Extracting, Loading, and Transforming data on Roman Coins gathered from wildwinds.com
Tools: Python, PostgreSQL, Docker, FastAPI, Airbyte, MinIO, Dagster, DuckDB, dbt
Scrapes data on coins from the Roman Empire from wildwinds.com, and loads the data into a postgres server. Due to the required 30-second delay between page requests, scraping takes several hours to complete; the data is loaded into the server as it arrives.
Serves data from the roman coins dataset, and allows data addition and manipulation via POST, PUT, and PATCH endpoints. Data is continuously added during web scraping.
Custom airbyte connector streams incremental data from the API to a standalone MinIO bucket.
Resilient storage for the incoming data stream. Data is replicated "at least once" by Airbyte, so some duplicated data is acceptable at this stage. Deduplication will be easily handled by dbt at the next stage of the pipeline.
Sensors trigger Airbyte syncs and DuckDB loads on a minute-by-minute basis.
Local data warehouse.
Transforms data within the data warehouse.
Step 1: Ensure Docker and Airbyte are both up and running.
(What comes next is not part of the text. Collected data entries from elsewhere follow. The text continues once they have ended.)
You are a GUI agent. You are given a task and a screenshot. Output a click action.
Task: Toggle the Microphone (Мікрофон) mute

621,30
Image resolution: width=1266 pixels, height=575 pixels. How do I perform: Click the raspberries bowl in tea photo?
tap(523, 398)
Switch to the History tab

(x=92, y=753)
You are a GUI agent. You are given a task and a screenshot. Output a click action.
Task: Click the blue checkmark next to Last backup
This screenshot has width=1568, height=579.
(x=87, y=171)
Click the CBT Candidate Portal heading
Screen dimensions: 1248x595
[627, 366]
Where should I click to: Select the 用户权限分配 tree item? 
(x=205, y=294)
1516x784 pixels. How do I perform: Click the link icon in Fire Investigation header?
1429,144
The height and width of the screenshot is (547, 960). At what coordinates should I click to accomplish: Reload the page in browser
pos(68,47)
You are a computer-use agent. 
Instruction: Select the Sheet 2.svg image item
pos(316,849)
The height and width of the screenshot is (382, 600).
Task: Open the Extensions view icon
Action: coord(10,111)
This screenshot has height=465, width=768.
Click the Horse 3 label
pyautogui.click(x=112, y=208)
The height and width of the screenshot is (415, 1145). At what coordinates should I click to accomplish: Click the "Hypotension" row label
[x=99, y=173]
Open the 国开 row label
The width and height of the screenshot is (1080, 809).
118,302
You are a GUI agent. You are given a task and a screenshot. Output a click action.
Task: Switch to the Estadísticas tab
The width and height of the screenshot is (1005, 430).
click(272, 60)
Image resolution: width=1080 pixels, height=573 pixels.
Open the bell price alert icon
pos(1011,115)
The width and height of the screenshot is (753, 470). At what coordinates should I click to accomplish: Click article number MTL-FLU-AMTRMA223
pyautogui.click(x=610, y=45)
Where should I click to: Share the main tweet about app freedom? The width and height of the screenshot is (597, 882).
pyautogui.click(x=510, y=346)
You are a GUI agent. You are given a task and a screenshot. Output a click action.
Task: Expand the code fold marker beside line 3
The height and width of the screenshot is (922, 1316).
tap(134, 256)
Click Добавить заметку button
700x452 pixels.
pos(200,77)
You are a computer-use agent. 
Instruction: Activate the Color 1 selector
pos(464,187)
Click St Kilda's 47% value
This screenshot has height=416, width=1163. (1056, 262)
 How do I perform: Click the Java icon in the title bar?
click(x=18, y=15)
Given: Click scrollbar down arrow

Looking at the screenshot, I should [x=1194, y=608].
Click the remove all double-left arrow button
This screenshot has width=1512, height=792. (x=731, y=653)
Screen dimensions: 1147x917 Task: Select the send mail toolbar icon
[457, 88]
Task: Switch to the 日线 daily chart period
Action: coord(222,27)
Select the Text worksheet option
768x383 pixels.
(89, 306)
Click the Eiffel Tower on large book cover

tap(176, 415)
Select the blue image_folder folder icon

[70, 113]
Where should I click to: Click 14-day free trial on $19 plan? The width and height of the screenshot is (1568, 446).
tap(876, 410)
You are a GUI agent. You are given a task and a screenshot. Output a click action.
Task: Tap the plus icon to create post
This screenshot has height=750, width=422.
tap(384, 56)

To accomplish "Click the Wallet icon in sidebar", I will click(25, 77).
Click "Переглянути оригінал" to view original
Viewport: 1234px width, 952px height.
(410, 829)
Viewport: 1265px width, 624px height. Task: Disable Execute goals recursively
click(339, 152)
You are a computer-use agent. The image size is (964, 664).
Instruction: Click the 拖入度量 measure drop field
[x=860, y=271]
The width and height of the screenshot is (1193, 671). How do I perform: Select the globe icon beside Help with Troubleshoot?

Step 2: (Optional) Set preferred credentials/variables in project .env file
Step 3: Run the following terminal commands:
git clone https://github.com/vbalalian/roman_coins_data_pipeline.git
cd roman_coins_data_pipeline
docker compose up
This will run the web scraper, the API, MinIO, and Dagster; then build the custom Airbyte connector, configure the API-Airbyte-Minio connection, and trigger Airbyte syncs and DuckDB load jobs automatically using sensors.
-
View the web_scraper container logs in Docker to follow the progress of the Web Scraping
-
Access the API directly at http://localhost:8010, or interact with the different endpoints at http://localhost:8010/docs
-
Access the Airbyte UI at http://localhost:8000
-
Access the MinIO Console at http://localhost:9090
-
Access the Dagster UI at http://localhost:3000
-
At the moment, duckdb access is limited to docker exec commands on one of the dagster services with access to the duckdb volume.